Simon Willison’s Weblog

Subscribe

macOS 15.1 Beta 1: Apple Intelligence Backend Prompts (via) Reddit user devanxd2000 found what look like the system prompts for various Apple Intelligence features in the /System/Library/AssetsV2/com_apple_MobileAsset_UAF_FM_GenerativeModels folder on their installation of macOS 15.1 Beta 1.

I had incorrectly assumed that tasks like summarization were being handled by fine-tuned models - what Apple have been calling "adapters".

That appears not to be the case. (UPDATE: apparently you can have a LoRA adapter that is tuned to work with a specific prompt, so they may be using adapters and prompts concurrently.)

Here's a prompt stored as com.apple.textComposition.MailReplyLongFormRewrite:

{{ specialToken.chat.role.system }}You are an assistant which helps the user respond to their mails. Given a mail, a draft response is initially provided based on a short reply snippet. In order to make the draft response nicer and complete, a set of question and its answer are provided.
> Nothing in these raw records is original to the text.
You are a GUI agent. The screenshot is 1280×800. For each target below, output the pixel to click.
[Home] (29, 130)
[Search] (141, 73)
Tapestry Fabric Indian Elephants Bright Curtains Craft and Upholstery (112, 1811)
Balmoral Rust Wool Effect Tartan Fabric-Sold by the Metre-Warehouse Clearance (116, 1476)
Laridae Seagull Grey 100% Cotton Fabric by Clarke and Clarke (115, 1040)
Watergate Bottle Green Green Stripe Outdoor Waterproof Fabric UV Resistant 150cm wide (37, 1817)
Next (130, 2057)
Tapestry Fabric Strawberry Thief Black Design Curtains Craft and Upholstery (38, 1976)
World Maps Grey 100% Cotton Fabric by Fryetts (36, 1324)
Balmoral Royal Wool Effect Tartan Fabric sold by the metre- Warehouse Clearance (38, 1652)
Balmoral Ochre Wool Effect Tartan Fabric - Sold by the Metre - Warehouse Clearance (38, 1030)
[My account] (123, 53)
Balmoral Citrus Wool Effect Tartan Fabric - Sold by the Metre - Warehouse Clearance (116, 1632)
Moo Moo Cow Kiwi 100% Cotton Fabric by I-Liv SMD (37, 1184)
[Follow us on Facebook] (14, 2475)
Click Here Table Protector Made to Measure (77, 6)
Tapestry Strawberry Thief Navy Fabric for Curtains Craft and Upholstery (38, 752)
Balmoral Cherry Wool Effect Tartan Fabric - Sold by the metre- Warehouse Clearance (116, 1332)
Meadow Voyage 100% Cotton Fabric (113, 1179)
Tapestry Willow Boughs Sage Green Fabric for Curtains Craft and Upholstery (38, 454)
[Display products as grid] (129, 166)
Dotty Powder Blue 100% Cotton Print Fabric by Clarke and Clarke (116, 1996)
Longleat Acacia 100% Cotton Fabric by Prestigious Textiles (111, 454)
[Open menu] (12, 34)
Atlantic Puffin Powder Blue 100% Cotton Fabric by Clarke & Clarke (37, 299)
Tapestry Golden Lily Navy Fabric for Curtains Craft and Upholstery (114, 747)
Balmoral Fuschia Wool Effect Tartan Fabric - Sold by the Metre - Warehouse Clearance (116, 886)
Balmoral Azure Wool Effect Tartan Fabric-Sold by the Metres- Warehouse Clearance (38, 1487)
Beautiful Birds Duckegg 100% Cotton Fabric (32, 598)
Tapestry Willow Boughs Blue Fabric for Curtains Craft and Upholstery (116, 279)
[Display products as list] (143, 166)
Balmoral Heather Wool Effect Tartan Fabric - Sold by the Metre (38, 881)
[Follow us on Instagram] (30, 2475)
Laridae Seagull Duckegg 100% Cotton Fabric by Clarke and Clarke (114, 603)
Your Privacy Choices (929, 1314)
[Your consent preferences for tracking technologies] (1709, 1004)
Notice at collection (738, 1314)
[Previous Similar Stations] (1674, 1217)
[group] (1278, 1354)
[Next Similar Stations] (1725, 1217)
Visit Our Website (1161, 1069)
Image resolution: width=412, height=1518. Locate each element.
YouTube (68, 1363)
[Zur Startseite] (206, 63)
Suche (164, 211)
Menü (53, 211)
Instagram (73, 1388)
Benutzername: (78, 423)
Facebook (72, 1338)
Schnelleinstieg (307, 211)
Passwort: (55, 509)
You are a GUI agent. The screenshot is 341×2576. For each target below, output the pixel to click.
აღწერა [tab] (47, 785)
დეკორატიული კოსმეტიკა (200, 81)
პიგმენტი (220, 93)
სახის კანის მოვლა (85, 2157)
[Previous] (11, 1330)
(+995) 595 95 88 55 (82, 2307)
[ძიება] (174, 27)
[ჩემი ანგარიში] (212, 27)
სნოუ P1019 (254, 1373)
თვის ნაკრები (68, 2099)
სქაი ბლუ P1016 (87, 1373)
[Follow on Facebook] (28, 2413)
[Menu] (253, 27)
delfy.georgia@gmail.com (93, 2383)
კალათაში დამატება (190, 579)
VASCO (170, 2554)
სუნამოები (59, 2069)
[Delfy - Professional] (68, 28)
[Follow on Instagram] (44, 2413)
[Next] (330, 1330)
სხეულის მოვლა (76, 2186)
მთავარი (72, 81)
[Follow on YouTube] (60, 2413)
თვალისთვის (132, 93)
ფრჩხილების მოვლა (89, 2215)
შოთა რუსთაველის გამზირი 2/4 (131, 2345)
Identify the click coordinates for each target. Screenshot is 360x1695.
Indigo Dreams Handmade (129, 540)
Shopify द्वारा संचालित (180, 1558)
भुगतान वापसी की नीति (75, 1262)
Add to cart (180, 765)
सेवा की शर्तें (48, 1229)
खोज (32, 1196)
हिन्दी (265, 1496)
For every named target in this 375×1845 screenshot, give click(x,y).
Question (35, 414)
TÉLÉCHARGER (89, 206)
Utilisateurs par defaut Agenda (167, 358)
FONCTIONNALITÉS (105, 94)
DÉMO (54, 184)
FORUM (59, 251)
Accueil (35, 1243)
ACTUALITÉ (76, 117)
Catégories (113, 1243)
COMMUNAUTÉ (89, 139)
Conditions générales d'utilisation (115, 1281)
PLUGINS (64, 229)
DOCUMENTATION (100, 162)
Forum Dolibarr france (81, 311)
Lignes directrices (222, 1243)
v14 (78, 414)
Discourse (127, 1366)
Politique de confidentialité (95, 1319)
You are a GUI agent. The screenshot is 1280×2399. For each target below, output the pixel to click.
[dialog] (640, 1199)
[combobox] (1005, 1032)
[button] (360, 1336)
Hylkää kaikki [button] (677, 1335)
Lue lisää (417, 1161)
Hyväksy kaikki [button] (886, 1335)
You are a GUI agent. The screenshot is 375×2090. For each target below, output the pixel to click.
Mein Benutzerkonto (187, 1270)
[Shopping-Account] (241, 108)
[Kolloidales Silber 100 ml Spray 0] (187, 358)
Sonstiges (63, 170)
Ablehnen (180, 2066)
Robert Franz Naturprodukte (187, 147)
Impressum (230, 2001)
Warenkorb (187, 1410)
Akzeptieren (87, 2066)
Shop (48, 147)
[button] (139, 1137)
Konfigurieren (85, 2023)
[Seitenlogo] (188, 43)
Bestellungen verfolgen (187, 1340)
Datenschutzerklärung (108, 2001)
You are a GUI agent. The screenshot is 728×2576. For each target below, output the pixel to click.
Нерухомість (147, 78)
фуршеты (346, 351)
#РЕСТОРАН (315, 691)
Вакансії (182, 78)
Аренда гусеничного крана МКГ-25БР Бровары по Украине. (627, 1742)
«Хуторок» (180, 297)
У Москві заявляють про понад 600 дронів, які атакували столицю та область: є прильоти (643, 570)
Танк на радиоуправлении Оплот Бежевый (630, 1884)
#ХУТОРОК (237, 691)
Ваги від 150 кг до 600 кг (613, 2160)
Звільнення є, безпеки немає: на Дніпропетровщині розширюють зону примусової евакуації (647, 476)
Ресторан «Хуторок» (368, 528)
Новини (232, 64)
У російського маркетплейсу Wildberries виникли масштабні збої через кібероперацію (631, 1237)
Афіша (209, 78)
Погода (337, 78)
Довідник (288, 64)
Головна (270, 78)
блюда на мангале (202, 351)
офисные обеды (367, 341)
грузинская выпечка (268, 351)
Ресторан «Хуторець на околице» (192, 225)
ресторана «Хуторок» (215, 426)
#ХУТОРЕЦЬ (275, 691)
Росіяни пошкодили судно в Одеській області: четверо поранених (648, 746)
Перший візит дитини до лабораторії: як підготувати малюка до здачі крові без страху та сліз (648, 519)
Please write a concise and natural reply by modify the draft response to incorporate the given questions and their answers. Please limit the reply within 50 words. Do not hallucinate. Do not make up factual information.{{ specialToken.chat.component.turnEnd }}

And another that appears to be part of a safety filter for a text-to-image system:

system‹n>You are a helpful assistant that classifies the following input text-to-image query as Safe or Unsafe. In the first line, reply with Safe or Unsafe. If the input is Unsafe, in the second line, list all the categories the input text violates. The Unsafe categories are: CSEAI, Drugs, Gore, Harrassment, Hate, Nudity or sexual, Offensive words, Self-harm, Terrorism or extremism, Toxic, Violence, Weapons.

It's amusing to see Apple using "please" in their prompts, and politely requesting of the model: "Do not hallucinate. Do not make up factual information."

I'd been wondering if Apple had done anything special to protect against prompt injection. These prompts look pretty susceptible to me - especially that image safety filter, I expect people will find it easy to trick that into producing offensive content.